Lo conocí en su peor momento. Es seguro que al nacer correteaba feliz, sin imaginar lo duro que sería vivir cuando todos te dan la espalda; cuando sólo recibes golpes y abusos de quienes, se supone, deben amarte y cuidarte...
Su nariz reseca, tan reseca como algunas zonas de su piel expuesta, eran clara señal de la crueldad humana y lo que es peor, de su posterior indiferencia. Ignoro cuánto tiempo vagó en ese estado, invisible para todos, hasta que lo encontré arrumbado y casi moribundo, junto a una pila de bolsas de basura.
Las primeras semanas fueron muy duras. Sus ojitos vidriosos, empañados de temor y desesperanza, no daban crédito a los cuidados que recibía. Cada noche, antes de terminar mi jornada, le susurraba palabras de aliento y amor, mientras acariciaba su pequeño y frágil cuerpecito. En un principio temblaba, pero al paso de los días comenzó a confiar en mi acercamiento. Yo pretendía, en un acto de magia y fe, traspasarle mi fuerza y vigor para que sobreviviera.
En el silencio de la noche, lo último que hacía, era pedir por su recuperación, por tener el privilegio y la oportunidad de brindarle una buena vida, darle, lo que todo ser vivo merece: Una existencia digna y segura.

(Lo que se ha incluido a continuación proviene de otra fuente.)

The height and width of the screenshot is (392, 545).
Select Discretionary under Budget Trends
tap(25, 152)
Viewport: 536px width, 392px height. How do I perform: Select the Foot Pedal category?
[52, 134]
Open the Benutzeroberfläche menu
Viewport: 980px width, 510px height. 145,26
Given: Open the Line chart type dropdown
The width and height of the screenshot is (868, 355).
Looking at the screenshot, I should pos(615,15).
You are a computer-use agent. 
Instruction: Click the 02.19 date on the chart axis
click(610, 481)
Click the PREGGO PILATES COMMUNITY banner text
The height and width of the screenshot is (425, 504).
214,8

Y ahí estaba mi bichito, unos días casi bien, otros días más bien mal; siempre al borde del abismo. Pero insistí con amor en mis cuidados y esmero. Sé que los perritos no hablan humano, pero si les hablas con dulzura te entornan los ojos e inclinan la cabeza, es su forma de decir "te entiendo". Creo que comprendió también mis lágrimas y que le pidiera perdón por pertenecer a una raza tan estúpida y egoísta...
"¡Vive mi bichito, sé fuerte! Pronto pasearemos por la calle y correremos en el parque mi dulzura..." El bichito me miró tiernamente, me despedí con un beso.
Esa noche -como tantas otras- tardé en conciliar el sueño. Me despertó temprano la alarma para darle su medicina, pero él... él ya se había ido.